Give your body a hand up by stretching the Anterior Longitudinal Ligament (ALL), which is a thick ligament that runs along the front of your spinal column. The ALL can shorten as our bodies take on a hunched position and can be the culprit for low back pain, hip tightness and shoulder problems.
To stretch the ALL, lie backward over a foam roller so that your mid back (just below the shoulder blades) is resting on the roller. Place a folded towel under your head as you lie back, creating an arch in your spine. Focus on letting your body melt into the roller while you breathe deeply for 60 seconds.
2. Add some variety to your movements.
With each of our movements, our body begins to develop muscle memory. Muscle memory is the series of connections that our brain makes to produce movements efficiently. Spending 10-12 hours a day in a sitting position gives us ample opportunity to develop muscle memory around poor habits, such as slouching.
Counteract the effects of these strong neural pathways by introducing movement variety into your day. Changing the movements that you do during the day helps stimulate the neuromuscular system so that you are better equipped to handle activities in a balanced and safe manner.
Gentle backbends: Sit up tall with your pelvis upright. Imagine you had a headlamp on your chest bone and shine it upward as your roll your shoulders back. Perform five repetitions.
Rib release: Raise your arms above your head with your fingers reaching toward the ceiling. Inhale to prepare, then exhale as you allow your ribs and shoulders melt down toward your pelvis. Repeat three times.
3. Consciously resume your sitting posture.
As the day grows long and hours go by without getting up from our seat, we tend to switch from one poor posture pattern to the next without giving much thought to how to maintain a healthy position that is devoid of aches and pains. Taking a moment to listen to our body can be crucial to avoiding chronic issues such as back pain.
The next time your body begins to speak to you in the form of discomfort, take a second to give it some thought. Are you spending too much leaning on your right hip? If so, stand up and stretch your right side in any way you know how. When you resume to your seat, follow these points to help you achieve a balanced sitting posture:
Imagine your pelvis is a bowl.
If you filled this bowl to the rim with water, position the bowl so that none of the water spills. This should put you so that you're sitting directly on your sit bones with even weight between your right and left hips.

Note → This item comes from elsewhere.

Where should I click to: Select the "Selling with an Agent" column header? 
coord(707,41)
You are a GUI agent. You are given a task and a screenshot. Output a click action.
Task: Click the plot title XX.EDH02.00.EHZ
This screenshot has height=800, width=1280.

Imagine you have a headlamp on your chest.
Shine the beam of this lamp so that it is parallel to the floor. Notice if it shines up or down your pelvis is unable to maintain an upright position.
Imagine that a string is pulling you upward by the crown of your head.
The combination of these three simple tips will help you achieve a posture that is healthy for your body in sitting, standing and lying. The added balance will improve your ability to perform daily activities, as well any sports you play or any physical activities you love!